Holding a black-and-white
framed picture of her husband in her hand, she chatted about how
handsome he was, how dedicated and how they together in their own
way rebelled against Jim Crow law.
Herbert said
that she, along with a group of other white women (she pointed out
that pretty much all the ones she knew then are deceased now) would
help transport blacks where they needed to go during the bus protest.
"I went
and picked up my maid and a few others who were standing around
and took them wherever they needed to go," she said, noting
that it wasn't just because she had a maid that she provided rides.

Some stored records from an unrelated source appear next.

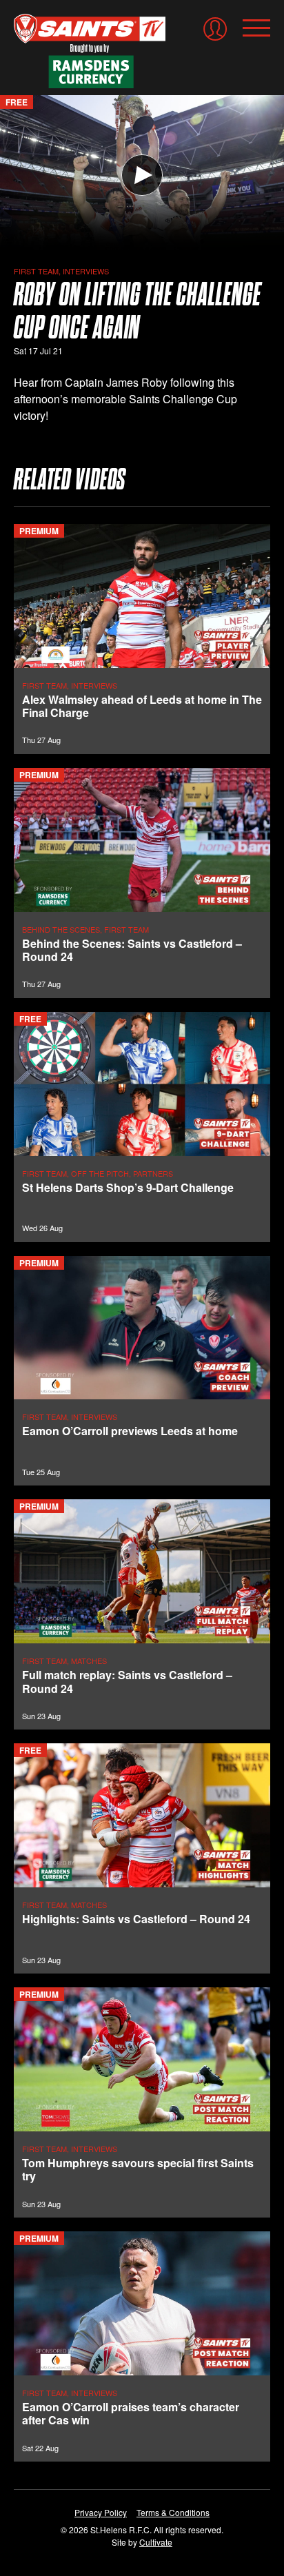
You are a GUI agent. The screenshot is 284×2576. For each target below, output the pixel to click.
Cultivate (155, 2542)
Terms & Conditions (173, 2512)
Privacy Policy (100, 2512)
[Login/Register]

Herbert said she truly believed that blacks deserved equal access
to any part of the bus they wanted.
They paid the
same fare as whites, she added, and "it was time" they
were treated fairly.
The 82-year-old
Montgomerian is quick to point out that she had the support of her
husband at the time, Woodson Draut, a former FBI agent who took
down information about the Ku Klux Klan.
She said he, too, believed in equality for blacks and supported
efforts to end inhumane treatment of blacks in his own way.
"My husband
was very enthusiastic about it," she said, "but at the
time, he couldn't work openly, so he did it behind the scenes."
She said he
attended the Klan meetings to gain information about their activities.
"He went
out and took down car tag numbers," she said, noting the danger
he was in and the possibility of being discovered at any time.
"I just
knew there was going to be a cross burned in front of our house,"
she said.
Draut died in 1965, the year of the historic Selma-to-Montgomery
March, but his memory lives on with his wife.
She holds dear
the old photos they had together along with the chamber that was
taken from his pistol, given to her by the government after his
death.
When integration
came about, Herbert recalled deliberately going to a local five-and-dime
and sitting next to several blacks.
"I sat
at the counter and I had my lunch," she said. "I don't
remember what I ate. I sat down there because I felt I needed to."